■ Data items:
________________________________________

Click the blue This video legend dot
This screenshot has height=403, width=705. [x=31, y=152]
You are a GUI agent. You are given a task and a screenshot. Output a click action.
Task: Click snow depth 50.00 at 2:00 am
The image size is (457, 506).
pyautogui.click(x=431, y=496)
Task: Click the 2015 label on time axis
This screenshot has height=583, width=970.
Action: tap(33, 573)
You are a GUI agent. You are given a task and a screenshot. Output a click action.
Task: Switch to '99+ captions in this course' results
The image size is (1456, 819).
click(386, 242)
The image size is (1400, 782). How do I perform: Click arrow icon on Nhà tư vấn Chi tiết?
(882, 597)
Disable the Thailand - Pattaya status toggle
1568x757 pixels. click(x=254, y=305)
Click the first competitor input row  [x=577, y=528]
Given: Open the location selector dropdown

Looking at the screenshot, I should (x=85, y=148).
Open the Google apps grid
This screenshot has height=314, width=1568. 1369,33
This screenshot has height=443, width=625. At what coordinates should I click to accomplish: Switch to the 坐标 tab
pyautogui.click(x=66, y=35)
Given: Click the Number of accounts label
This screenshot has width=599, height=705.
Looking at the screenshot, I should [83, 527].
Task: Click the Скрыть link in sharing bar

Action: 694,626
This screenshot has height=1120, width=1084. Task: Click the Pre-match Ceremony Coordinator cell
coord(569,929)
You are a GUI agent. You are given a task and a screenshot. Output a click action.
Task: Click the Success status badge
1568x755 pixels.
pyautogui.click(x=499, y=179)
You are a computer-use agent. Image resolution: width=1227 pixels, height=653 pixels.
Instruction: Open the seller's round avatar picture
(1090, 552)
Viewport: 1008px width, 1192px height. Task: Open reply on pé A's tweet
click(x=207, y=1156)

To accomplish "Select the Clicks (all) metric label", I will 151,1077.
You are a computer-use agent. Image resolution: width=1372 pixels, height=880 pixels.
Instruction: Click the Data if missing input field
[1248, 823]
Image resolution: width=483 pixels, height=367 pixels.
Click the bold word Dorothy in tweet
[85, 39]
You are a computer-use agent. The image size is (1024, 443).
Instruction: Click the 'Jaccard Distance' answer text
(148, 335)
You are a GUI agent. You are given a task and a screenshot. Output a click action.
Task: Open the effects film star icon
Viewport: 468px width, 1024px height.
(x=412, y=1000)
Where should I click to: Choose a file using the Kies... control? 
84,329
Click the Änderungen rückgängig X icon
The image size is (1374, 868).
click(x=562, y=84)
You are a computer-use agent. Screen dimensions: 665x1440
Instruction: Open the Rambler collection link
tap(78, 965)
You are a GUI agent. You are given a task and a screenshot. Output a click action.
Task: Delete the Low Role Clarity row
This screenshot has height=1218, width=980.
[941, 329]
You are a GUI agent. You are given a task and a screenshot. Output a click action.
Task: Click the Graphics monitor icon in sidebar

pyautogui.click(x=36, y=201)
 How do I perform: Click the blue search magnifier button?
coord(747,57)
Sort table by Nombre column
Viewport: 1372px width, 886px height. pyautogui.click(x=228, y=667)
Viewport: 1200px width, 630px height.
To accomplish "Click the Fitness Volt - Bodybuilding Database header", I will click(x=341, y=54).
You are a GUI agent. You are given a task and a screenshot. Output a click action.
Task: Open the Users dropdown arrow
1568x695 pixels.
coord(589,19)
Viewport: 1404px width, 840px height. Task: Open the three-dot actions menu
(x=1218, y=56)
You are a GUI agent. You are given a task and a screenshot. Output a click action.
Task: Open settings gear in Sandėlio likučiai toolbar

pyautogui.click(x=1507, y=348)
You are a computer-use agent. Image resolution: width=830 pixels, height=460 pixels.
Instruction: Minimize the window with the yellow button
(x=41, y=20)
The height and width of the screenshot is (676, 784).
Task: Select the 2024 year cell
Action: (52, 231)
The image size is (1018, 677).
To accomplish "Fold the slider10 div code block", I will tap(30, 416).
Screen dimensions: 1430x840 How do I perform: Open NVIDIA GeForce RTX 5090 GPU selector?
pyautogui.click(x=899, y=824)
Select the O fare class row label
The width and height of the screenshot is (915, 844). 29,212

________________________________________

■ DIRECTIONS FOR THIS TASK:
How many lines in the items above contain the word "arrow"? Reply with the number alone.

■ EXERCISE RESPONSE:
2